Dall’inizio delle ‘primavere arabe’ nel 2011 l’Algeria ha mantenuto pace e stabilità, a differenza degli stati vicini. Il governo, autoritario e nazionalista, è presieduto da Abdelaziz Bouteflika fin dal 1999. Ma Bouteflika è anziano e malato, le elezioni si avvicinano. L’economia ha bisogno di profonde riforme che riducano il clientelismo, aumentino le tasse, riducano le sovvenzioni (ora 45 miliardi di dollari l’anno!) e aboliscano i prezzi politici di alcuni beni di prima necessità.
L’economia dell’Algeria è legata all’esportazione in Europa del gas e del petrolio. L’abbassamento dei prezzi dell’energia ha prodotto voragini nel bilancio dello stato. L’Algeria produce poco, al di là dell’energia, e importa gran parte dei beni necessari alla vita dei suoi cittadini. Inoltre c’è ancora grande disparità fra il livello di vita delle élite cittadine e quello del resto della popolazione.
La spesa pubblica rimane alta, anche se gli introiti si sono ridotti del 40% in cinque anni. Le riserve monetarie erano molto elevate e l’Algeria le sta spendendo per non abbassare il livello di vita dei cittadini. Ma una conseguenza fortemente negativa di questa politica è la crescita dell’inflazione.
Ora che le elezioni si avvicinano e Bouteflika sembra fuori gioco per il futuro, pare inevitabile che il futuro governo debba prendere provvedimenti impopolari.
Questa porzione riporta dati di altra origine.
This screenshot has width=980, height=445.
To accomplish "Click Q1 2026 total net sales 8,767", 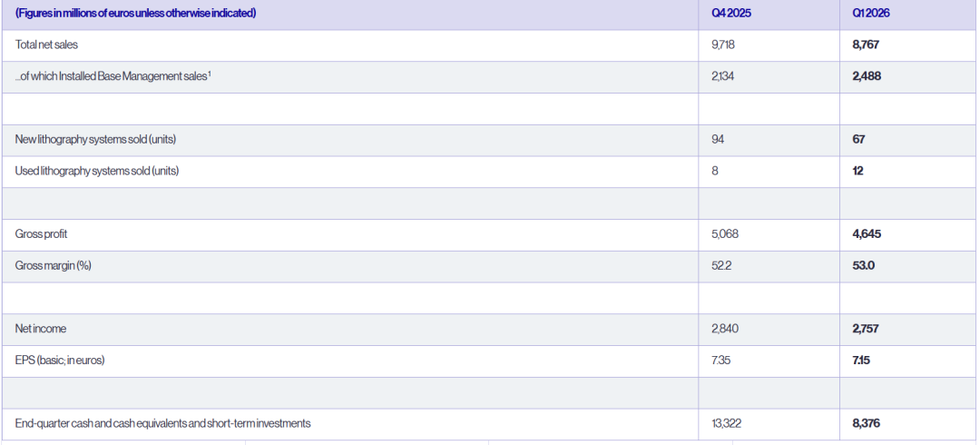I will point(867,45).
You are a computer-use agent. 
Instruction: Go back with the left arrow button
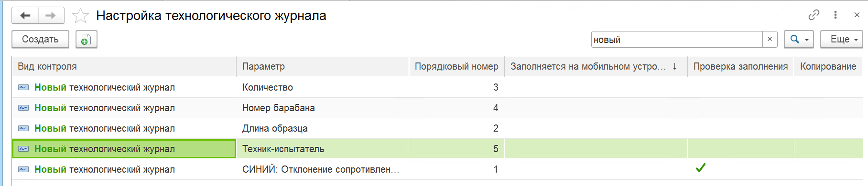[x=25, y=16]
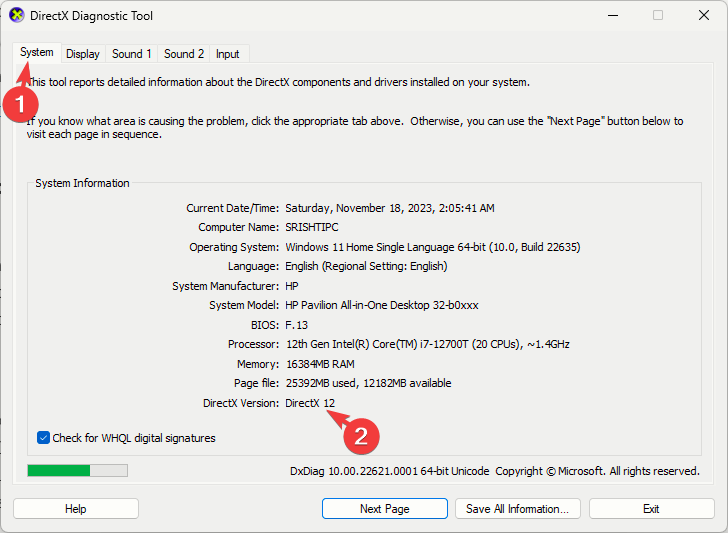The width and height of the screenshot is (728, 533).
Task: Click the Processor value text
Action: (427, 344)
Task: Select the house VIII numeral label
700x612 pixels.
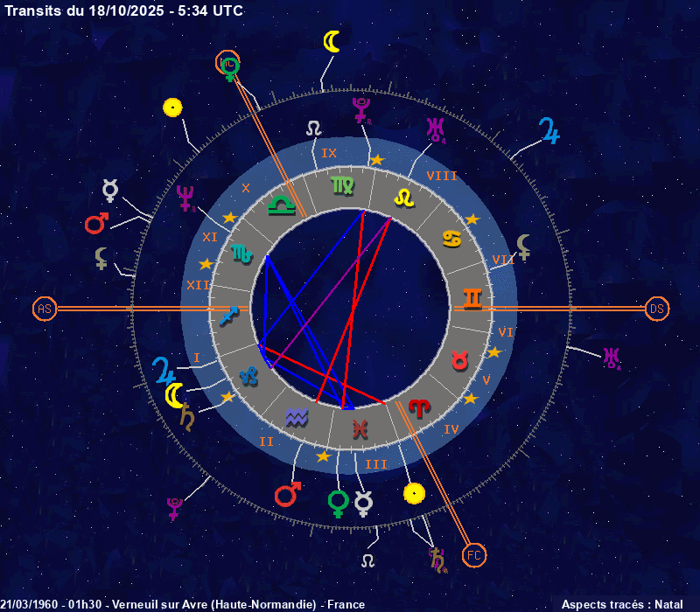Action: pos(442,177)
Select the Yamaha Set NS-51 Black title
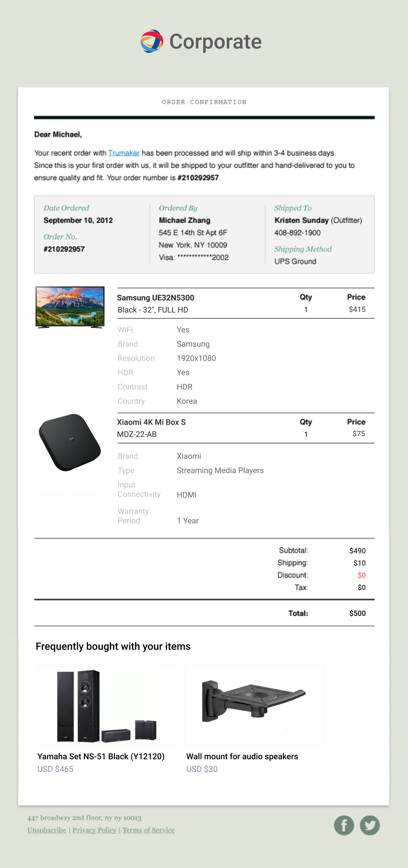408x868 pixels. 101,756
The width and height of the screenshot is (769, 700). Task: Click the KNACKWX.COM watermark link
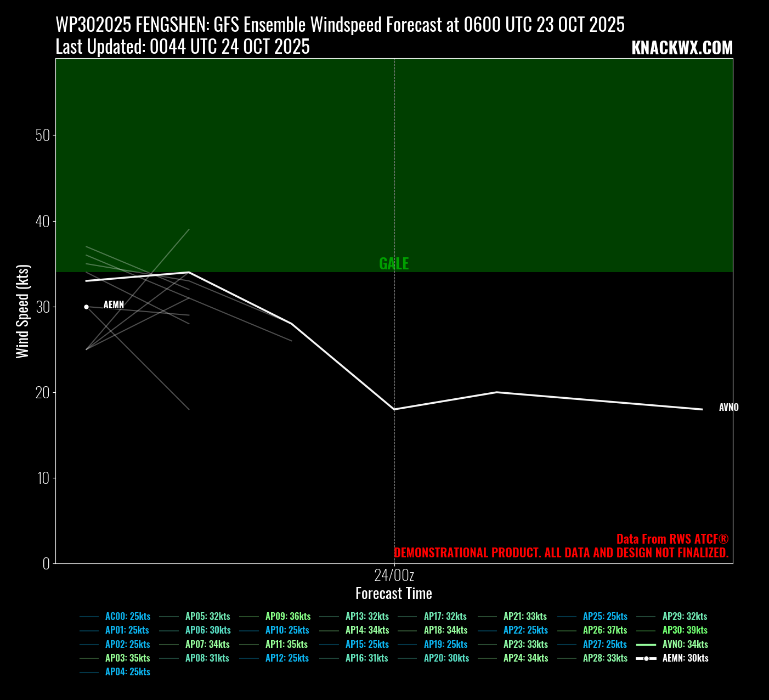682,48
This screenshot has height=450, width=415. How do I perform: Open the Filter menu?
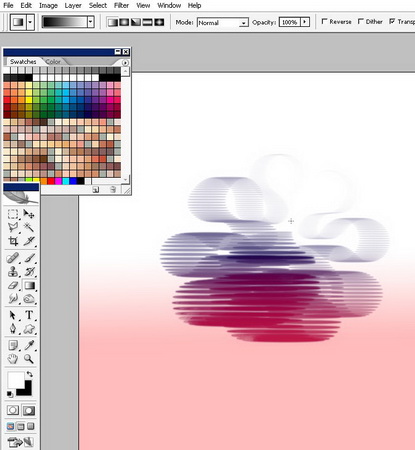coord(121,5)
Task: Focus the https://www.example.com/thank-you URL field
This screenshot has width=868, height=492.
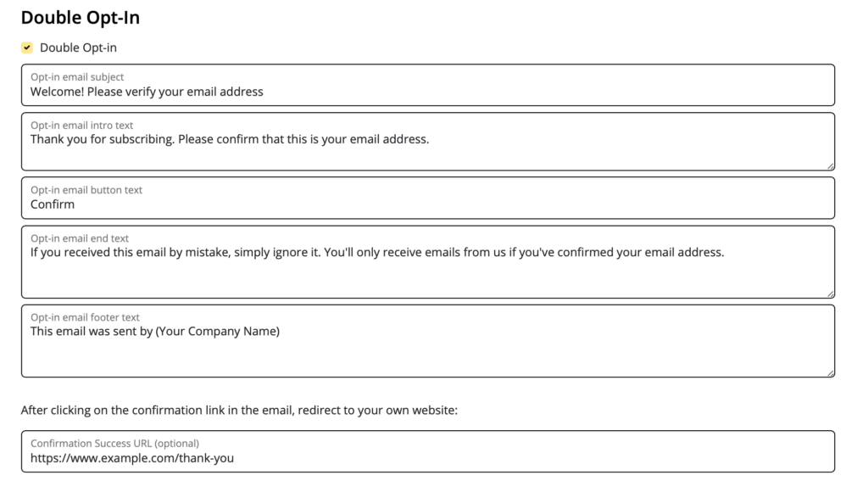Action: (x=428, y=451)
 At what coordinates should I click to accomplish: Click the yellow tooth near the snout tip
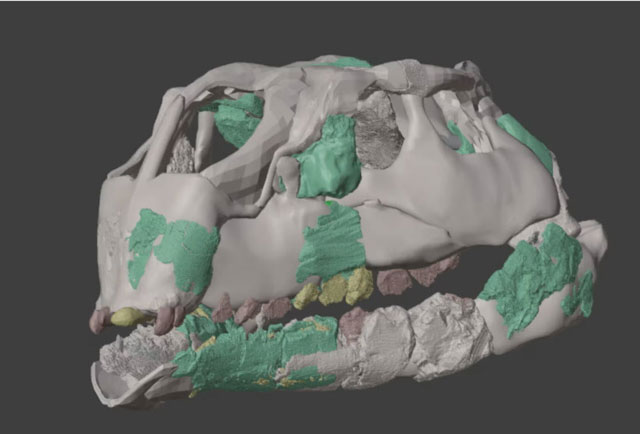(x=128, y=317)
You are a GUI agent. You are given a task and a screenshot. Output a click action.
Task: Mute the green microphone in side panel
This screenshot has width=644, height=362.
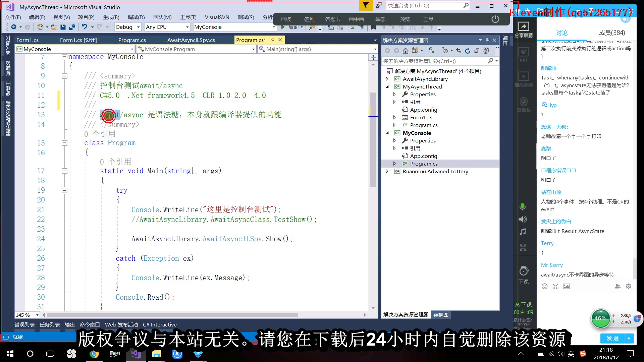pos(523,206)
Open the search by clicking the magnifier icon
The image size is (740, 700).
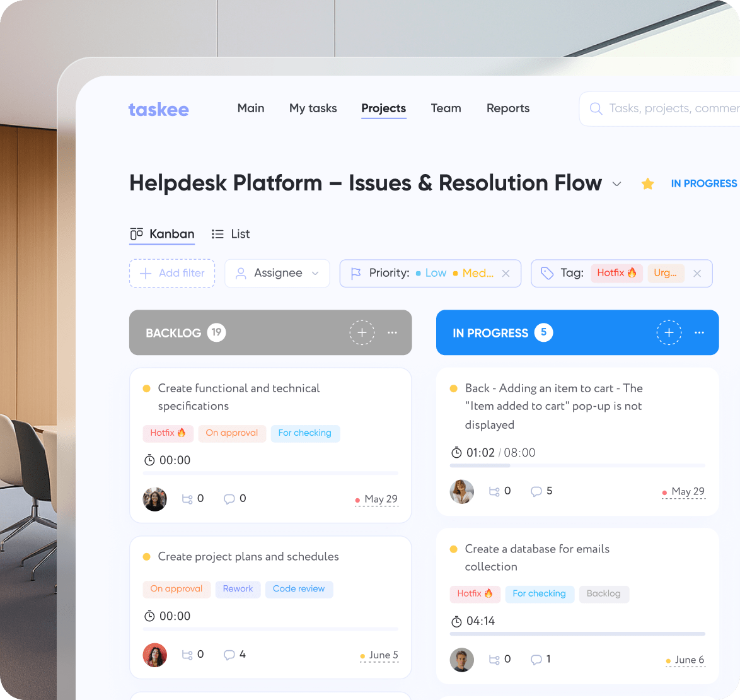click(x=595, y=108)
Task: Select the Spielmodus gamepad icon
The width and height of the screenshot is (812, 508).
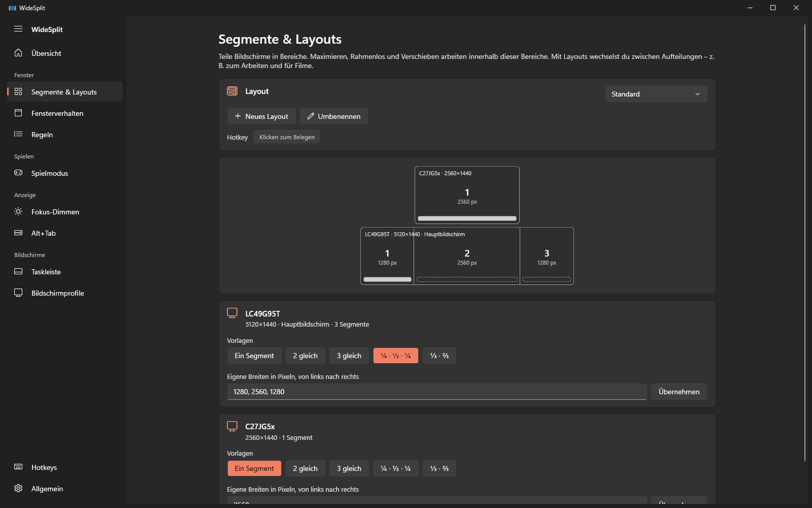Action: click(18, 173)
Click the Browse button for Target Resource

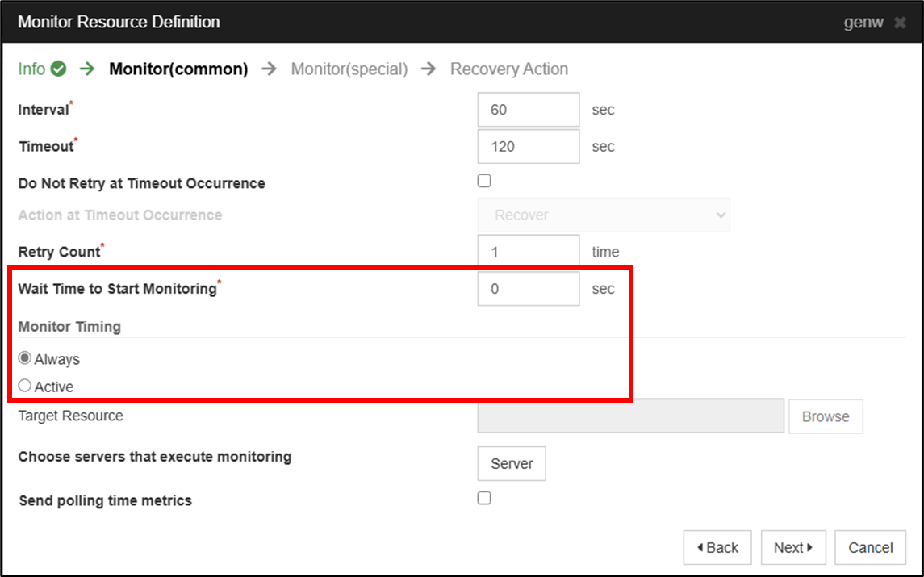point(826,416)
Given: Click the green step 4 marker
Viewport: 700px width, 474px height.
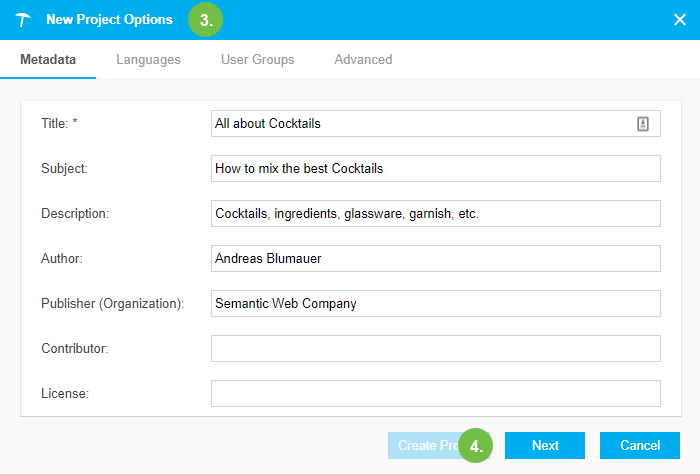Looking at the screenshot, I should coord(477,446).
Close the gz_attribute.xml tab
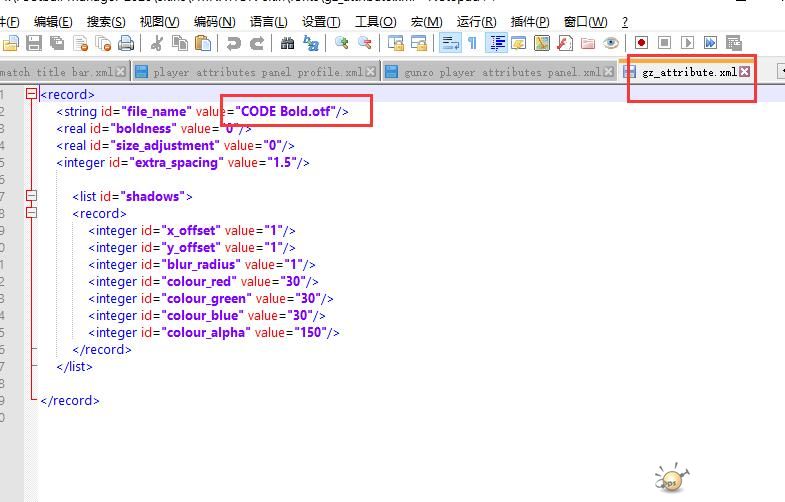This screenshot has height=502, width=785. (x=744, y=72)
Gas e petrolio sono nazionalizzati, gli enti che gestiscono produzione e vendita di energia sono enormi carrozzoni pubblici che alimentano grandi clientele a sostegno del governo. Gli investimenti stranieri in questo campo, che ora sarebbero necessari per investire in nuovi impianti, aumentare la produttività e diminuire i costi, non sono possibili. L’Algeria sta però cercando di promuovere investimenti dall’estero nell’agricoltura e nell’industria di trasformazione dei prodotti agricoli.
Anche il settore finanziario e bancario è sottosviluppato e arretrato in Algeria, ma il governo sta cercando di aggiornarlo e svilupparlo, pur nel rispetto delle norme islamiche che proibiscono l’interesse (ma permettono la partecipazione al rischio), per poter raccogliere fondi sul mercato internazionale, così come fanno gli altri paesi arabi.